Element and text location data
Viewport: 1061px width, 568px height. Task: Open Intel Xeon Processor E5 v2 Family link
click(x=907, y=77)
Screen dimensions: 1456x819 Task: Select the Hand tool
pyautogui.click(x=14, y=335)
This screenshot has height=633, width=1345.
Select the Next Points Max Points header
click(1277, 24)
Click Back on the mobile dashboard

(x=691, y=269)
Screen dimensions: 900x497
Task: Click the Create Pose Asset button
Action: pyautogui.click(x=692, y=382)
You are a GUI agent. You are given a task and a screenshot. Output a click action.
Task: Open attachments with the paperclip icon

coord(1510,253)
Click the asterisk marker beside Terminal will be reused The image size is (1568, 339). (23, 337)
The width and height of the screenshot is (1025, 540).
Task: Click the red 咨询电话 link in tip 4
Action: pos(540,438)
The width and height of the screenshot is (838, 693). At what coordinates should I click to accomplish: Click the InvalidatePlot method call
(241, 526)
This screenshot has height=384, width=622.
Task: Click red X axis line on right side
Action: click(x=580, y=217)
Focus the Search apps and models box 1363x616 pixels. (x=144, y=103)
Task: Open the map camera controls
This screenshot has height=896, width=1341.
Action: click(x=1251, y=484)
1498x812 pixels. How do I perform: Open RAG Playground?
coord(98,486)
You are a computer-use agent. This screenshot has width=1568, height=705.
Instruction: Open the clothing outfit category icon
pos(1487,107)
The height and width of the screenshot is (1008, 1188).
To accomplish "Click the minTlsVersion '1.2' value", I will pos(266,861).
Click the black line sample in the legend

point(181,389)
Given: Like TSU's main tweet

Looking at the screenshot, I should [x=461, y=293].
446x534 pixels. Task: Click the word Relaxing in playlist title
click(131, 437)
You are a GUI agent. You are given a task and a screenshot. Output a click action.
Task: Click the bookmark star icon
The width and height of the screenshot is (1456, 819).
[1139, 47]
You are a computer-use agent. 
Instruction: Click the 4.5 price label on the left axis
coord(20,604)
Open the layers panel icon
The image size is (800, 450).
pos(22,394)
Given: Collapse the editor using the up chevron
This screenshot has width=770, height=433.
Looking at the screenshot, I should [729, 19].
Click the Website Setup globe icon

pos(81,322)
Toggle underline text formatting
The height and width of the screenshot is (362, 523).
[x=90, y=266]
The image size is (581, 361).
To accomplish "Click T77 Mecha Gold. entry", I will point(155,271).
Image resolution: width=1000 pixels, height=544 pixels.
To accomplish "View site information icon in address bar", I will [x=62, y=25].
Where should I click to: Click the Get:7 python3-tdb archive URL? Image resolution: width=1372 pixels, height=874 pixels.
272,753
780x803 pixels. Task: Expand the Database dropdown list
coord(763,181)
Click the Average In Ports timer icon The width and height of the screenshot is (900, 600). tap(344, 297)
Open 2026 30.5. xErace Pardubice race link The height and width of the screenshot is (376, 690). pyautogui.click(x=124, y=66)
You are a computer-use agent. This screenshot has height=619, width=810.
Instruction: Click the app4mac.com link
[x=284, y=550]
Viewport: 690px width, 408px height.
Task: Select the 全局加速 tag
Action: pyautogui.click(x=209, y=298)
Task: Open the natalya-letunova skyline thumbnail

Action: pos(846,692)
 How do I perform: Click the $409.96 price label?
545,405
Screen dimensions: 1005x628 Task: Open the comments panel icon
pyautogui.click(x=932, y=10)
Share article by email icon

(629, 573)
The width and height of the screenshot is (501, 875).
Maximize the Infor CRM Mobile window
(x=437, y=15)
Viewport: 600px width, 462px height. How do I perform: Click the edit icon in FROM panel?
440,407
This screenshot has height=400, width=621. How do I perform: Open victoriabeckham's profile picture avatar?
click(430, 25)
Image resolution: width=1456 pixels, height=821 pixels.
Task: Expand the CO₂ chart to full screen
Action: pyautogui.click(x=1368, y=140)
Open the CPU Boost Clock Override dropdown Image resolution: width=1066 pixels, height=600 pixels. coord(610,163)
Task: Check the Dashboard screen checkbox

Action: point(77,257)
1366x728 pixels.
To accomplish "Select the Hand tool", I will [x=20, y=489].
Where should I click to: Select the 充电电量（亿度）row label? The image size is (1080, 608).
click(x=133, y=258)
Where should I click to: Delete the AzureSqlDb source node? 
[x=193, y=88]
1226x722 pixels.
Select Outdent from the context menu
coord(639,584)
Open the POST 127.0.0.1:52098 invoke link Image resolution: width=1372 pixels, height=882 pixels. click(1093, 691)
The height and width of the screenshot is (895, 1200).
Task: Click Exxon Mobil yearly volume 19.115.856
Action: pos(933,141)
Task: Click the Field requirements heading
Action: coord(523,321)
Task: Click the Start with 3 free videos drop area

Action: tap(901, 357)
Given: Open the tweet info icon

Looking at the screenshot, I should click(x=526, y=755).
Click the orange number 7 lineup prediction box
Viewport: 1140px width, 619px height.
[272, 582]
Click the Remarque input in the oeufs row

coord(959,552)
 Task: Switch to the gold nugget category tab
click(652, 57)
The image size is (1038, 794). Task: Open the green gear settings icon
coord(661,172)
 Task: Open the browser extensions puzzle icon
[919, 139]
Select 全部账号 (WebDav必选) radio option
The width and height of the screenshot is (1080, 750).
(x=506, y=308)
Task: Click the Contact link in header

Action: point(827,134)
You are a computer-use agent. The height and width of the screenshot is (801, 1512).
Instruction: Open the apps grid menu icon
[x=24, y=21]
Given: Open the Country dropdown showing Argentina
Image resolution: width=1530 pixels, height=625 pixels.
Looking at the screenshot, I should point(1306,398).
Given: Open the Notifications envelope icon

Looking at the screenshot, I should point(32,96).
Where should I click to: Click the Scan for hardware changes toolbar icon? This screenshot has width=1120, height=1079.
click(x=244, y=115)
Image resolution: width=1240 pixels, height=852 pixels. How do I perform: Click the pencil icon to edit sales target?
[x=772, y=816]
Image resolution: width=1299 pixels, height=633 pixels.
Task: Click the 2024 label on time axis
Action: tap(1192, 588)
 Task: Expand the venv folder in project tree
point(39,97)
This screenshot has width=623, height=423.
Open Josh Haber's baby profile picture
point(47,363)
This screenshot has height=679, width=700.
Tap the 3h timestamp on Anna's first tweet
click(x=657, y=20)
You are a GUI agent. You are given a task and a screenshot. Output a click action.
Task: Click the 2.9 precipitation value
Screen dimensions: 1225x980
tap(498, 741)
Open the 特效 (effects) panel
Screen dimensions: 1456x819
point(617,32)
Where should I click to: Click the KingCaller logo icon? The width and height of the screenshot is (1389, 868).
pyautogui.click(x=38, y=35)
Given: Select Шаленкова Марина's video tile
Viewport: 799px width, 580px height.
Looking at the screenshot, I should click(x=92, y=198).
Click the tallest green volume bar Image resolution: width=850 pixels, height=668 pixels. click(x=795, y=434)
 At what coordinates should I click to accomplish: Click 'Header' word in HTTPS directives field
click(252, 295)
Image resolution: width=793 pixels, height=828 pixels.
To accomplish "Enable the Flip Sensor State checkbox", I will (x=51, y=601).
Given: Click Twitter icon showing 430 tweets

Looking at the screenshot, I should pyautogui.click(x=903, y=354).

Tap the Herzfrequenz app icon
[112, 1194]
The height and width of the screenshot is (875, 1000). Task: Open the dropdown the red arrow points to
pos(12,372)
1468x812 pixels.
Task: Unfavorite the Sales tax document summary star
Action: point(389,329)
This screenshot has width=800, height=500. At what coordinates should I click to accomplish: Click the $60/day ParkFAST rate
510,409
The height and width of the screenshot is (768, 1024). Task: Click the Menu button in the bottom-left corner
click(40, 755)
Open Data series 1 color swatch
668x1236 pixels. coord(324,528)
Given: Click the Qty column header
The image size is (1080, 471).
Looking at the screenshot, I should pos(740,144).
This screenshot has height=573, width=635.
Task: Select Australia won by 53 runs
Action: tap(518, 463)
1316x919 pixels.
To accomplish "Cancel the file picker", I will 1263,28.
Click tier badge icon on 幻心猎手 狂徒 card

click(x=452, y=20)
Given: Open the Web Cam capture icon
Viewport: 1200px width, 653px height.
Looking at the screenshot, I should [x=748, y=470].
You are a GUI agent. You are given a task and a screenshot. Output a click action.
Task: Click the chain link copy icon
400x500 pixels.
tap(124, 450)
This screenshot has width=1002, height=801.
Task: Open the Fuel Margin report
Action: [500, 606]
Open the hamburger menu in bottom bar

• **Exercise**
Please reproduce the data from its first line up to and including the line containing "Action: pyautogui.click(x=692, y=382)", keeping every line unchanged.

• **Exercise response**
Viewport: 1061px width, 568px height. Task: Open Intel Xeon Processor E5 v2 Family link
click(x=907, y=77)
Screen dimensions: 1456x819 Task: Select the Hand tool
pyautogui.click(x=14, y=335)
This screenshot has height=633, width=1345.
Select the Next Points Max Points header
click(1277, 24)
Click Back on the mobile dashboard

(x=691, y=269)
Screen dimensions: 900x497
Task: Click the Create Pose Asset button
Action: pyautogui.click(x=692, y=382)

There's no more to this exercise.